In 1970, Forcey said she drove all over the county to survey municipal dumps. She said now the CCSWA has a paid employee to do so and to try to get areas cleaned up. Forcey said if the authority would ever lose its enforcement officer, the county would look like it did in the 1970’s again when people dumped garbage in their backyards.

“It’s a big problem,” Forcey said. She said that the commissioners have wanted to improve the county’s economy. However, Forcey argued businesses aren’t going to be interested in relocating to Clearfield County if it is disgustingly dirty with garbage all over.

She added, “People won’t come from Mahaffey to put their garbage in a dumpster in Clearfield. They will throw it in their backyards.

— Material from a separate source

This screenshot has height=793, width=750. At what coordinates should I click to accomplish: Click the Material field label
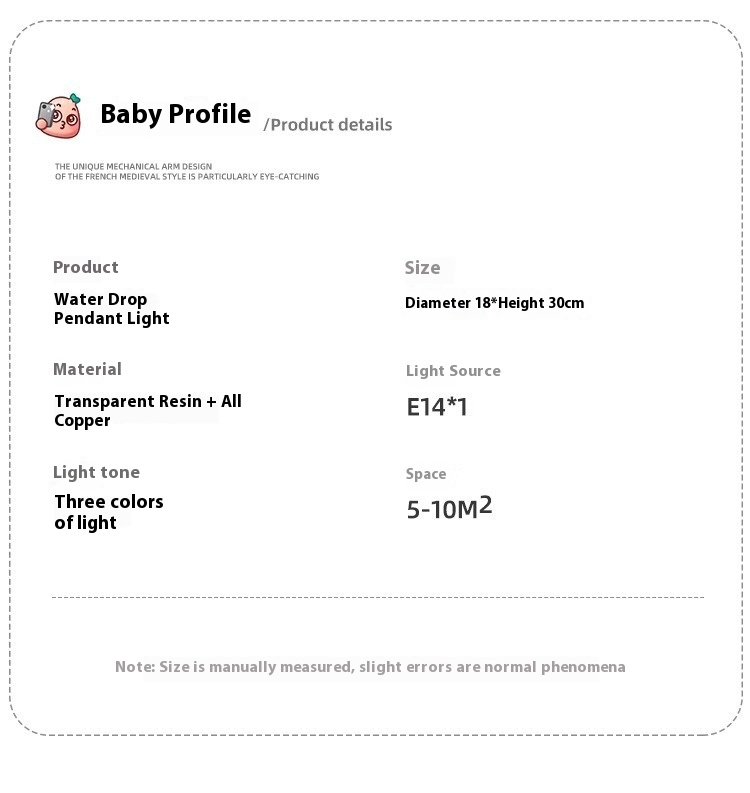coord(87,369)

People will only do more burning and more tossing over the bank.”

Forcey asked the commissioners to put the CCSWA on their budget’s “wish list” for consideration of funding for the upcoming year. “Our income is dying, and we can’t maintain a program on our current income,” she said.

She believed a lot of Clearfield County residents would be “disturbed” if they didn’t have opportunities to recycle in their communities. She said people cared about the program, and asked the commissioners to “give one last push.”

Robinson-McMillen asked Forcey to send these people who were interested in the recycling issue to their local municipal leaders to ask them to do their fiduciary responsibility and to put it in their budget.

Kesner said local government officials say they don’t have the money to support programs, and it comes back to the county. He questioned whether the county offering financial support would really result in long-term sustainability of the CCSWA recycling program.

“Is it really long-term sustainability or would it be merely plugging the hole out of the county’s general fund when it is the legal prerogative of a mandate on municipalities?” Kesner asked.

As well, Kesner maintained it was the wrong approach to finance the CCSWA’s recycling programs with tax money. He said it doesn’t create a disincentive to putting garbage in landfills.

McCracken said the commissioners are committed to working with the CCSWA and trying to keep the recycling program going. Robinson-McMillen said they will look at the authority’s request but noted it hasn’t been an easy budget time without state funding for the past five months.

McCracken called attention to the fact the county had to spend $263,000 to defend its solid waste plan, which was challenged by Waste Management. He said Waste Management decided “oh never mind mid-stream” and stopped pursuit of its challenge.

“It bothers me that Waste Management can play that game,” he said. “…And, it cost the county that much money.” Commissioner Joan A. Sobel encouraged the CCSWA board members to stay passionate, and to take it to the local municipalities and state representatives.